= Beginning of Section =
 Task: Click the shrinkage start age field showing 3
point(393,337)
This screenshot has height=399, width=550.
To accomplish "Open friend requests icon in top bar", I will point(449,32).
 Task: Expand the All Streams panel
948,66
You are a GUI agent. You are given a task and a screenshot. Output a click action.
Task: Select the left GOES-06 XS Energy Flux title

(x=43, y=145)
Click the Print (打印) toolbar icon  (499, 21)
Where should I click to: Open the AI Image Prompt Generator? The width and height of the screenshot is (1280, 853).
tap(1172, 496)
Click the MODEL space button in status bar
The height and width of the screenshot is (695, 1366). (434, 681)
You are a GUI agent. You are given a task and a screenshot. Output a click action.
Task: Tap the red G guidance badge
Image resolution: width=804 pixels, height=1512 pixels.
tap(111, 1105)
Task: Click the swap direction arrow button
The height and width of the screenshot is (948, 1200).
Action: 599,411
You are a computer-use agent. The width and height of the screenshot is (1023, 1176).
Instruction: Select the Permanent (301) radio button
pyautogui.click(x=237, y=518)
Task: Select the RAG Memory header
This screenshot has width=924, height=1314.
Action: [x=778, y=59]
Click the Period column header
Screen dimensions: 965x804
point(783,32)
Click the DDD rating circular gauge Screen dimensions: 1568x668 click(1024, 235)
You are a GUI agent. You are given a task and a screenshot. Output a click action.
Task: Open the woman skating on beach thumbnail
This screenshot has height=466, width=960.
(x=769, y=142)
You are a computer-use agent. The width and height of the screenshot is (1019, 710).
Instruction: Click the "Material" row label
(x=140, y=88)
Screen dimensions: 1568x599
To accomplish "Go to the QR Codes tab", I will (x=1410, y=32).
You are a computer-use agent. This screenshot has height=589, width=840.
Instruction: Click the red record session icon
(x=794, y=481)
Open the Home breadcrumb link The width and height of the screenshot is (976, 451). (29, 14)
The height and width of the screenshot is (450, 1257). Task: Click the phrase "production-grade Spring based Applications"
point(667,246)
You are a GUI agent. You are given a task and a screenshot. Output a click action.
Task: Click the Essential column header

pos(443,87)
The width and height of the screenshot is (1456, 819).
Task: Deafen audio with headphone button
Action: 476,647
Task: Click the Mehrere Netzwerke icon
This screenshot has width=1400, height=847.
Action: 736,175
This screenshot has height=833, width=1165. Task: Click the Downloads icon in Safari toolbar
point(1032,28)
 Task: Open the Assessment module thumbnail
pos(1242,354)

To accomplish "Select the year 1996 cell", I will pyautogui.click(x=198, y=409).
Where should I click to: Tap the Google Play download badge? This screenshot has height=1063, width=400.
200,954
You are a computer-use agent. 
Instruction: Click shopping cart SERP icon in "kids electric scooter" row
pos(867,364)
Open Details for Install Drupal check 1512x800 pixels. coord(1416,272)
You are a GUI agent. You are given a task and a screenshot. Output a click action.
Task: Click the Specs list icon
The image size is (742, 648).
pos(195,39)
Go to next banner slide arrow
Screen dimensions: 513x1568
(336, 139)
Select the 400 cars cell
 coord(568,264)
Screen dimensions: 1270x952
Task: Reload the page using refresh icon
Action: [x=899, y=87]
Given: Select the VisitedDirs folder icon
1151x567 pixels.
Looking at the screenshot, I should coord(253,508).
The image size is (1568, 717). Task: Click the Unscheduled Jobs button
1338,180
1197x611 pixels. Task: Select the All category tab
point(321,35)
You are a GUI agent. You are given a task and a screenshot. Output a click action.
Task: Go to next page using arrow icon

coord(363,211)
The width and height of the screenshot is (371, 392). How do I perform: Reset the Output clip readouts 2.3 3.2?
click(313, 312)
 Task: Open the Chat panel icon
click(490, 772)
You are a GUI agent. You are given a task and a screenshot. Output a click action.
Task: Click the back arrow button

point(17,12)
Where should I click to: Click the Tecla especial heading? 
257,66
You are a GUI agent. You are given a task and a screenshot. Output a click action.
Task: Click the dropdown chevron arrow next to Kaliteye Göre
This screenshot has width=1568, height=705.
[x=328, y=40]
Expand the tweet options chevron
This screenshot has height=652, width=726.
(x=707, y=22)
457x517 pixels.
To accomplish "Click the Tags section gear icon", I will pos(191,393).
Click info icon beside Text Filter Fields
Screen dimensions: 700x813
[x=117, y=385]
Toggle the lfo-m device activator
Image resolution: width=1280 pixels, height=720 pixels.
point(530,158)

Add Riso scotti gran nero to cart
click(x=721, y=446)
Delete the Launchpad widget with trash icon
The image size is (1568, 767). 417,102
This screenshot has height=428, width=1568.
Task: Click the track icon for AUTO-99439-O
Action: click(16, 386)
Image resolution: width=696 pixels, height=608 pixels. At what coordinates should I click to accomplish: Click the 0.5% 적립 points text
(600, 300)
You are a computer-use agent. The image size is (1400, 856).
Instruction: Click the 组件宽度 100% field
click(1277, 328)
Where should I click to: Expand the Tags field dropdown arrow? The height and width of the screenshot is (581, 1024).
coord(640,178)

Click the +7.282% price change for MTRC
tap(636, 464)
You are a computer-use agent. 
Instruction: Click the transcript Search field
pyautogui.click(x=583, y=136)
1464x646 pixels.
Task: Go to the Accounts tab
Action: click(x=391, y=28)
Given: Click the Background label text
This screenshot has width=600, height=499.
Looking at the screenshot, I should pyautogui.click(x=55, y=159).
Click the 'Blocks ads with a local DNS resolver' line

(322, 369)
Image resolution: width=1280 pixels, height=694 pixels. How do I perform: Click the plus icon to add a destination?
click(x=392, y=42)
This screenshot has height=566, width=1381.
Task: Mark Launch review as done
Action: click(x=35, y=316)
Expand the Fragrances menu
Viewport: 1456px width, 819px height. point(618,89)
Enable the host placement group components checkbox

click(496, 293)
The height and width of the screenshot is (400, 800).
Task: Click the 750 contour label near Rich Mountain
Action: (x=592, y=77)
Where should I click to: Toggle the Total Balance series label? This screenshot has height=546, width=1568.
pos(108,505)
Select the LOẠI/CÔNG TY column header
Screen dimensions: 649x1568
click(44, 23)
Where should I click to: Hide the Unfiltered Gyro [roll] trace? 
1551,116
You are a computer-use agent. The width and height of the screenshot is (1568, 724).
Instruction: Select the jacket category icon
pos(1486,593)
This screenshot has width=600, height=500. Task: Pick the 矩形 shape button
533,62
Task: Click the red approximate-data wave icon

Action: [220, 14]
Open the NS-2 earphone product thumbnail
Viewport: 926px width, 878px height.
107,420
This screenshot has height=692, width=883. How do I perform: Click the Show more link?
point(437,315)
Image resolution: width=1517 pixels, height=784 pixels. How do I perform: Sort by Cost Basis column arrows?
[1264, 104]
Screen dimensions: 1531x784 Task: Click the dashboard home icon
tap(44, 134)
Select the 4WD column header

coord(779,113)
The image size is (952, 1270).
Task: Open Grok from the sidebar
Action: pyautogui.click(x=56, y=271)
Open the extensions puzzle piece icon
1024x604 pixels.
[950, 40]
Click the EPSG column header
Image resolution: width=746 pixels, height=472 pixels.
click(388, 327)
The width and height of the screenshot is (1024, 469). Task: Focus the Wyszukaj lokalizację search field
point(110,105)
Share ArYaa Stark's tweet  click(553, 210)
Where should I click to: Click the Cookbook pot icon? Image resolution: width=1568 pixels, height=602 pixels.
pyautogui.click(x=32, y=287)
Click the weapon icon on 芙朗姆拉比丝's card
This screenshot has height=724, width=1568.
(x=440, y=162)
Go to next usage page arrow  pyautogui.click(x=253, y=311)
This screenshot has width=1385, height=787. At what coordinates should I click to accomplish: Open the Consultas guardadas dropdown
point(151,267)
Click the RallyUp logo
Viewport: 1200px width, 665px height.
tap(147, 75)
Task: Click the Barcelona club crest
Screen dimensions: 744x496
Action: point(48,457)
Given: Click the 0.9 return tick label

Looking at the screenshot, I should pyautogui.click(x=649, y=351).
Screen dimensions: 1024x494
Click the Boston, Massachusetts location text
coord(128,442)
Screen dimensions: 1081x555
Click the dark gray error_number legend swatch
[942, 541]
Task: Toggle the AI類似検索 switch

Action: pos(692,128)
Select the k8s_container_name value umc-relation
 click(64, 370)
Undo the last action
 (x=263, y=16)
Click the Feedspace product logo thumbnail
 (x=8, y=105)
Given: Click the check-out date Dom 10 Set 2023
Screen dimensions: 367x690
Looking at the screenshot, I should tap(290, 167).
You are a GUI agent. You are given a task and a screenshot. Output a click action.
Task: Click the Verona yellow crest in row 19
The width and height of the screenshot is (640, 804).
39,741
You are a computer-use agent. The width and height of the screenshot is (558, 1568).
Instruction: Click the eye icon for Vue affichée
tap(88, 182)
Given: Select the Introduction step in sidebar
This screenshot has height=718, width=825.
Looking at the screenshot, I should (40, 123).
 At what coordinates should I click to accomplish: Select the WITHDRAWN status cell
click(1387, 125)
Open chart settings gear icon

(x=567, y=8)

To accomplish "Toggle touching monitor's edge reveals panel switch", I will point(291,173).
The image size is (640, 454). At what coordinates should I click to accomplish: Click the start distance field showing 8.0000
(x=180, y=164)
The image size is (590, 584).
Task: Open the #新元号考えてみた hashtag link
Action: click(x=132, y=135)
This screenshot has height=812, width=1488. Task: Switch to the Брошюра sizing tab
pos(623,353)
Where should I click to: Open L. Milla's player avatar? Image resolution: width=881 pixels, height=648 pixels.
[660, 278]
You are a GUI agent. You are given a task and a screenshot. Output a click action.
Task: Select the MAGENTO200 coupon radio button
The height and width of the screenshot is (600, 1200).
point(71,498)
= End of Section =
Activity – Please copy all lines of the listing in which the string "chevron" occurs.

Expected output –
Task: Click the dropdown chevron arrow next to Kaliteye Göre
Expand the tweet options chevron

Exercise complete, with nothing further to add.